Kelen
Jour. Paris. Les passants passent et repassent. A côté d'eux, ignorés par tous, un homme affalé contre un mur, ronflait profondément. Une bouteille vide, signe de la cause de son sommeil, était serrée contre lui, comme si quelqu'un se serait avisé de la voler.

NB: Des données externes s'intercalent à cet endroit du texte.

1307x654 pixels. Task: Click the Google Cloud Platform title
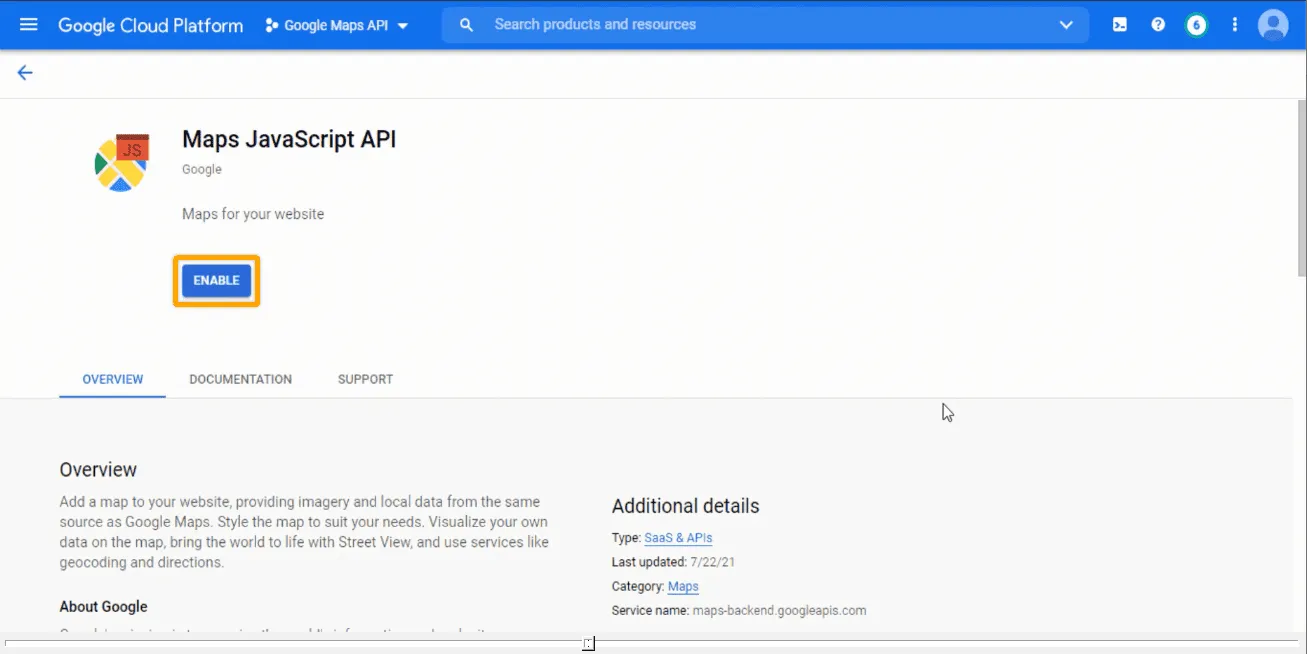pos(150,26)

Un passant s'arrêta à quelques pas de lui, plus noble de dégaine. Il dévisagea la carrure d'un ancien soldat, et jugea celui-ci suffisant pour ses affaires. Son nez se replissa en sentant l'odeur de vinasse mélangée à celle de la crasse. Il faudrait lui ôter cette chemise jaunie, trouée et trop étroite qui couvrait à peine cette affreuse bedaine de bière dont la main de l'endormi venait justement d'en secouer les graisses. La grimace de dégout s'atténua en visualisant la hache rouillée, visiblement peu entretenue par les traces de sang séchées qui la couvrait, et qui servait de compagne à l'homme.
Un coup de pied jaillit dans les côtes de l'ivrogne, qui grogna et ouvrit les yeux d'un air pâteux pour voir qui osait déranger sa tranquillité. Veut un coup de hache dans sa face de rat, çui-là ?
Dégage poiscaille.
Un vocabulaire à la hauteur de sa tenue pensa le bourge.
- T'veux gagner une belle somme ?
L'intérêt s'alluma dans les yeux du poivrot qui relâcha légèrement la prise sur sa hache, et baissa le bras qui tenait la bouteille dont il comptait se servir pour lui fracasser le crâne.
- Rapporte moi la tête de ce gars-là. Il vit dans l'coin.
Le parchemin, représentant un autre homme, tout ce qu'il y a de banal atterrit dans la grosse main de Kelen.
Un grognement conclua l'affaire.
Mais d'abord, une bière, une fille, et d'quoi grailler.